▶ **Your instructions**
For each entry in the listing, produce an exact copy.
[[ Data provided open ]]
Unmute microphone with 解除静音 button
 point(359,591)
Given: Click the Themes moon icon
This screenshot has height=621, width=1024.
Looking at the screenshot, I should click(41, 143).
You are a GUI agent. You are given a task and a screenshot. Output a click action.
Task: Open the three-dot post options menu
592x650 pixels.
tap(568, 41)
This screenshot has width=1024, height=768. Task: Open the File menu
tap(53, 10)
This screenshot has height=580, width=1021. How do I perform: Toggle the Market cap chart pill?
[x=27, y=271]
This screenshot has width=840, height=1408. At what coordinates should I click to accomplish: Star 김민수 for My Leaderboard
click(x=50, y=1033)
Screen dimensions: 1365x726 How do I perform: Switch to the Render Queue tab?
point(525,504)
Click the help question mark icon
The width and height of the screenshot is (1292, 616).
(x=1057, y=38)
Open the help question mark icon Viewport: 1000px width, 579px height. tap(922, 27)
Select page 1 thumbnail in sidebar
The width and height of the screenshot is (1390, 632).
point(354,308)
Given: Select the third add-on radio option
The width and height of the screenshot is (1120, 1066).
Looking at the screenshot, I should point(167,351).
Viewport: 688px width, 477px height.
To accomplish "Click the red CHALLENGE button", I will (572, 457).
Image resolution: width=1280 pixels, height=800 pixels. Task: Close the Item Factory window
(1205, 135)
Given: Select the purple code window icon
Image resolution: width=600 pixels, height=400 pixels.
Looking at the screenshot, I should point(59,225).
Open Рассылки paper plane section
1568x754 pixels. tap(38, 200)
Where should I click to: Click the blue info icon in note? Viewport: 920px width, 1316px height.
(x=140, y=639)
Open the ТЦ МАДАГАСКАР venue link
[[ Data provided closed ]]
▶ **Output**
Unmute microphone with 解除静音 button
 point(359,591)
Given: Click the Themes moon icon
This screenshot has height=621, width=1024.
Looking at the screenshot, I should click(41, 143).
You are a GUI agent. You are given a task and a screenshot. Output a click action.
Task: Open the three-dot post options menu
592x650 pixels.
tap(568, 41)
This screenshot has width=1024, height=768. Task: Open the File menu
tap(53, 10)
This screenshot has height=580, width=1021. How do I perform: Toggle the Market cap chart pill?
[x=27, y=271]
This screenshot has width=840, height=1408. At what coordinates should I click to accomplish: Star 김민수 for My Leaderboard
click(x=50, y=1033)
Screen dimensions: 1365x726 How do I perform: Switch to the Render Queue tab?
point(525,504)
Click the help question mark icon
The width and height of the screenshot is (1292, 616).
(x=1057, y=38)
Open the help question mark icon Viewport: 1000px width, 579px height. tap(922, 27)
Select page 1 thumbnail in sidebar
The width and height of the screenshot is (1390, 632).
point(354,308)
Given: Select the third add-on radio option
The width and height of the screenshot is (1120, 1066).
Looking at the screenshot, I should point(167,351).
Viewport: 688px width, 477px height.
To accomplish "Click the red CHALLENGE button", I will (572, 457).
Image resolution: width=1280 pixels, height=800 pixels. Task: Close the Item Factory window
(1205, 135)
Given: Select the purple code window icon
Image resolution: width=600 pixels, height=400 pixels.
Looking at the screenshot, I should point(59,225).
Open Рассылки paper plane section
1568x754 pixels. tap(38, 200)
Where should I click to: Click the blue info icon in note? Viewport: 920px width, 1316px height.
(x=140, y=639)
Open the ТЦ МАДАГАСКАР venue link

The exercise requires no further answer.